I was hired to replace a librarian who filled an opening in another branch of the same library system. She moved quickly, so I inherited many of her summer programs. One I inherited was Cool Caves. I was free to pretty much do what I wanted, so I designed something of a craft program.
What we did:
First, we had a chat about the stations I had set up and how they related to caves. The first station had a small gallery of cave art from around the world. We talked about how old cave art is, how it’s find in almost every continent, and how it’s related to writing and language. For the craft, I provided crumpled brown lunch bags and sidewalk chalk. The kids could draw inspiration from what they saw or from their own imagination. I put out our craft placemats to keep the mess down, but there was actually very little chalk dust.
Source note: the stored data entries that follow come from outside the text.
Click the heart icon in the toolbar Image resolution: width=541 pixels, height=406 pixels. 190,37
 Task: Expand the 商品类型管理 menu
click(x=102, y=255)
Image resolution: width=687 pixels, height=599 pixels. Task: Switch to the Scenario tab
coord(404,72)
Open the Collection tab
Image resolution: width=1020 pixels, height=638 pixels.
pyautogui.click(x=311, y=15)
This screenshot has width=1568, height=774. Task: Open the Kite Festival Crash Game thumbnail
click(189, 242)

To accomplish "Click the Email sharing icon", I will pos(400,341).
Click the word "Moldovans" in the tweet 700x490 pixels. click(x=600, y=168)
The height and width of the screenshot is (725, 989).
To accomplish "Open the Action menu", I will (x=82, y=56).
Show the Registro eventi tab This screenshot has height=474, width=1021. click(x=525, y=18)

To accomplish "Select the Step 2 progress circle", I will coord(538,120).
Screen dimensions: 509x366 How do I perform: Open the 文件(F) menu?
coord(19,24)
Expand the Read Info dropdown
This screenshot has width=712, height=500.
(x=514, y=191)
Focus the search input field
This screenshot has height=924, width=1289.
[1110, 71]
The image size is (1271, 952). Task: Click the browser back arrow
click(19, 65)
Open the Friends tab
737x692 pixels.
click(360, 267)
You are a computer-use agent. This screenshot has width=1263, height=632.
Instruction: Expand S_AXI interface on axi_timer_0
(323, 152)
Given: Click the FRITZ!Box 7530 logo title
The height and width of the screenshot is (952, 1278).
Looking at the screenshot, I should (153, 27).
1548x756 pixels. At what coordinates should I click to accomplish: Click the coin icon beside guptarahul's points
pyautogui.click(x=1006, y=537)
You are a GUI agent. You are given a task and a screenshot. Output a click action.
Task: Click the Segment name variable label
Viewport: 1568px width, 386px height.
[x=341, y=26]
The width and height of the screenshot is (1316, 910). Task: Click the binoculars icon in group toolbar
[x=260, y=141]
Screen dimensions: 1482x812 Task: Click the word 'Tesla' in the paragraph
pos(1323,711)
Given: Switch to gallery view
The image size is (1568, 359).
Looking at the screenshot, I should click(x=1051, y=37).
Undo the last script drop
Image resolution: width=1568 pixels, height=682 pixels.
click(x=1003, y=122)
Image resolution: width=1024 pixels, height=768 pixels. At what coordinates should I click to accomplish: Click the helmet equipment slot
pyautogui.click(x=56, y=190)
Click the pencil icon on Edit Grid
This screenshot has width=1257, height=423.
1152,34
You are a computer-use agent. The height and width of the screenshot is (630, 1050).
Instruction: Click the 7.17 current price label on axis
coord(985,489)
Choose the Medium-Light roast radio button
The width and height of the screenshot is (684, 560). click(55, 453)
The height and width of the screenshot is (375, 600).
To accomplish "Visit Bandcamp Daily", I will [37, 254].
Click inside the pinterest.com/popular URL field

The second station had a cave I made from the same crumpled brown lunch bags and a largeish cardboard box. I covered it, inside and out, cut out an entrance, and created rock formations with paper and hot glue. Here we talked about stalctites and stalgmites, and troglobites, creatures that live primarily in caves. Inside our model cave, I hide five pictures of these cave-dwelling creatures. Kids were free to explore the cave and find and re-hide the animal cards.
The last station was “cave camouflage,” or bat hats. I provided print outs with pictures of bats, crayons, scissors, tape, and construction paper. They colored the bats, cut them out, and taped them to construction paper bands to wear as a hat.
There was a final component to tie it together and to help their new cave knowledge stick. I gave each participant a trivia sheet with five blanks and around the room I hide bright orange cards that provided an answer to each question. The fill-in-the-blank facts were things like: Most animals that live in caves are (blind). The longest cave system in the world is (Mammoth Cave).
And it went:
Great! It was a resounding success! The cave drawings were not nearly as popular as I had anticipated. What really stole the show were the… bat hats! The kids and parents LOVED them and, I have to admit, they looked pretty cute running around the programs with rings of multi-colored cartoon bats on their heads.
The cave was also very popular- they loved finding all of the weird cave creatures and then hiding them for their friends. Likewise, the trivia challenge went over really well. Many of our patrons are homeschoolers and it really appealed to that audience- but the kids got very into it as well.
This is actually from last summer’s SRP theme, but I thought it fit well with Fizz, Boom, Read too. Caves and natural science are a great way to explore the science theme!